The report contains a transcript of a secretly recorded conversation in which an athlete, Yulia Stepanova, discussed with a coach how Portugalov was overloaded with work helping sports people dope.
“He has too many people. When I was visiting him, he had people from swimming – coaches and athletes, other kinds of sport, cross country skiers,” Stepanova was quoted as saying in the report.
Stepanova, an 800-metre runner who was herself caught doping, has since become a whistle blower on cheating in Russian athletics.
Reuters was unable to reach Portugalov for comment. A person answering the phone at the Russian Federal Research Centre of Physical Culture and Sports, said Portugalov used to be the center’s deputy director but no longer worked there.
The person declined to say when he left or why. The center did not reply to written questions from Reuters about the allegations in the report against Portugalov.

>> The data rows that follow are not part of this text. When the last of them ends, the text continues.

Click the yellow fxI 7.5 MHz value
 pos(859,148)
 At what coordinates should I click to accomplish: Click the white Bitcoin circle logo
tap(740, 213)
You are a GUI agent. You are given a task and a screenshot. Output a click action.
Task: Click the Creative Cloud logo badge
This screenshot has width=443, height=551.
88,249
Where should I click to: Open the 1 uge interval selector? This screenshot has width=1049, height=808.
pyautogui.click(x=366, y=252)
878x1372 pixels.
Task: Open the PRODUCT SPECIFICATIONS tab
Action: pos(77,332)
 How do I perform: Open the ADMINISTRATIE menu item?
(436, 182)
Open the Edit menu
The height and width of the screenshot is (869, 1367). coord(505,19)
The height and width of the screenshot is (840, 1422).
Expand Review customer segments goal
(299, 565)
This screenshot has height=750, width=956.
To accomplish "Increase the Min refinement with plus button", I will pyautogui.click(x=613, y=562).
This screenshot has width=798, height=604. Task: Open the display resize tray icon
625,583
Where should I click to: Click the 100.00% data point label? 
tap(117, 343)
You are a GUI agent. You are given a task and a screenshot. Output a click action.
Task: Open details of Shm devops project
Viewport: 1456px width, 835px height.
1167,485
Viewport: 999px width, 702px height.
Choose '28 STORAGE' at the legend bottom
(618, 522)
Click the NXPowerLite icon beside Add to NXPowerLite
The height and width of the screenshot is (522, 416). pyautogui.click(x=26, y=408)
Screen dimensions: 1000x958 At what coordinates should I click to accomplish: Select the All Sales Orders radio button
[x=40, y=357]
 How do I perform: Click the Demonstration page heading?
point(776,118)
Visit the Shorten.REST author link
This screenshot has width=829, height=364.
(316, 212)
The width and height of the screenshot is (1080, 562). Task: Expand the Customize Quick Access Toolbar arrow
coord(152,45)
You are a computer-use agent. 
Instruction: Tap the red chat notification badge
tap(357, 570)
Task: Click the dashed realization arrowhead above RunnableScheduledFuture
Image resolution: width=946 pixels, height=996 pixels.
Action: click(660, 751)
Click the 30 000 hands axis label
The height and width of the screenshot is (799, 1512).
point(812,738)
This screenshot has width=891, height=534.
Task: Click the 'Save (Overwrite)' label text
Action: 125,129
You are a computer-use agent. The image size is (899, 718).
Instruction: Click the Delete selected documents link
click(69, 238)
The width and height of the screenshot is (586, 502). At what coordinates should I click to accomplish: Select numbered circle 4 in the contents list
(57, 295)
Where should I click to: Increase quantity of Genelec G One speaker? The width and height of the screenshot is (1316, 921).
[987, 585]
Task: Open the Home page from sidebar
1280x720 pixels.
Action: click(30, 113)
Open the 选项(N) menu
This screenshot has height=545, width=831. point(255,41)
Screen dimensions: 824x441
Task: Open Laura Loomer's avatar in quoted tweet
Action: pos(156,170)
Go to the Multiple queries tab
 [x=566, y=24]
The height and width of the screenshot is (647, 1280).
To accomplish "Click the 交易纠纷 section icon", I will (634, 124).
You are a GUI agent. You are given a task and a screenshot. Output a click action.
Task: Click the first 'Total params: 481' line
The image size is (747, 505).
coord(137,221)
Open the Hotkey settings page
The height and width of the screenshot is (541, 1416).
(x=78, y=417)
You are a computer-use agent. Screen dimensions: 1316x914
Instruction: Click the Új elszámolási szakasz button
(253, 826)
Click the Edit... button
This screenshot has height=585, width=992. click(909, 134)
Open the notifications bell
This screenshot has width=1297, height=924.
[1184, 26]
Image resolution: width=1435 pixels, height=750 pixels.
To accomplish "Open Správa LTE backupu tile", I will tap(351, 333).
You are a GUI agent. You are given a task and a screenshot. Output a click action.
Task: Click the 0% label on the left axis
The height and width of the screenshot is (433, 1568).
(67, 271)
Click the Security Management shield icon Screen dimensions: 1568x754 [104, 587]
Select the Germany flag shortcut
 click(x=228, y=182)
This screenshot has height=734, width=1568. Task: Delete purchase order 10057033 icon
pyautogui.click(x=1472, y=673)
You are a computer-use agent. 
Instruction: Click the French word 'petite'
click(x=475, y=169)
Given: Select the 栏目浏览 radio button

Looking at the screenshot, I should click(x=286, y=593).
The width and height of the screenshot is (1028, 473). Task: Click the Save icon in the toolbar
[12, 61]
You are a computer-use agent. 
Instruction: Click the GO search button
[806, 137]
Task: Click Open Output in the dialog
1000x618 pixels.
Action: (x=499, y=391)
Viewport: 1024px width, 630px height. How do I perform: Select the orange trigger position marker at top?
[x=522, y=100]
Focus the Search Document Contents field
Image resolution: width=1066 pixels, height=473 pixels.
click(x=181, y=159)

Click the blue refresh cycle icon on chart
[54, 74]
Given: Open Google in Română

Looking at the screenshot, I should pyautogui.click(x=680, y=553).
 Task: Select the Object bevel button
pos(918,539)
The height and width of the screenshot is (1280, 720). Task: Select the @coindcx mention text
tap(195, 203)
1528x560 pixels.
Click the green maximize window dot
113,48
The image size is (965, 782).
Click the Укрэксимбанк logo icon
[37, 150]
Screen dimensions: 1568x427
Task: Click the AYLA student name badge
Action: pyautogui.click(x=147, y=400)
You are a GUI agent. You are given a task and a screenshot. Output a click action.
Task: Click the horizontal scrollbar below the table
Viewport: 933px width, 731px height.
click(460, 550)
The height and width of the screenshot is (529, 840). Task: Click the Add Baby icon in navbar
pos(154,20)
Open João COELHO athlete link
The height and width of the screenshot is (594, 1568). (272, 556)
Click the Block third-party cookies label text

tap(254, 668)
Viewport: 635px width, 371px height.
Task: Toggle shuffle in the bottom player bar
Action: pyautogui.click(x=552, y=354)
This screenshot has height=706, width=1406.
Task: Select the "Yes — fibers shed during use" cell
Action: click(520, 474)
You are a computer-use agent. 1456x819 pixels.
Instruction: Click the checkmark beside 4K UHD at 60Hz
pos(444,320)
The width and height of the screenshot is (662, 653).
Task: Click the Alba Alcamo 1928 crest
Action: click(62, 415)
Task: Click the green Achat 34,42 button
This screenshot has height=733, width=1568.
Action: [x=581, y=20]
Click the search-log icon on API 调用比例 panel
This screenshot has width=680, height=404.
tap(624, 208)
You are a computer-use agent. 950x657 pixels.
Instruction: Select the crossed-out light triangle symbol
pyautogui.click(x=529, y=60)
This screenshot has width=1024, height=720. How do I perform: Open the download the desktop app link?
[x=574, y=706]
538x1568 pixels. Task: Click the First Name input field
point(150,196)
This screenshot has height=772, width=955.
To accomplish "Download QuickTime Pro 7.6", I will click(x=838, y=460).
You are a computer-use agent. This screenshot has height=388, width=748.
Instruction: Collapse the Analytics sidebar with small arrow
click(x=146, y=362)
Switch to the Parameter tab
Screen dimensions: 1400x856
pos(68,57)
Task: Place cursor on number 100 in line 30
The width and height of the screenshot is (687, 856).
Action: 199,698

A representative at the Russian ski federation said they could not comment on the prevalence of drug cheating in the sport because the federation boss was out of the office.
Jenny Wiedeke, communications manager with international body the International Ski Federation (FIS), said Portugalov had no ties to her organization.
Asked if FIS planned to investigate the sport in Russia, she said: “We’re always working together with WADA to ensure that the sport - all of its disciplines - are clean from doping. With there being hundreds of pages of report, obviously we have to go through it and then work with WADA.”
The All-Russian Swimming Federation said there was no one immediately available to comment. The International Swimming Federation and European Aquatics, the sport’s governing body in Europe, did not immediately respond to requests for comment.
Ivan Tugarin, a Russian Biathlon Union spokesman, said the union at the moment had no grounds to conduct an additional anti-doping investigation. He said the union had no professional ties with Portugalov.
“The Russian Biathlon Union categorically condemns any use of banned substances in sport and constantly conducts work to prevent situations arising connected to the use of doping,” he said.
Calls to the headquarters of the International Biathlon Union were not answered.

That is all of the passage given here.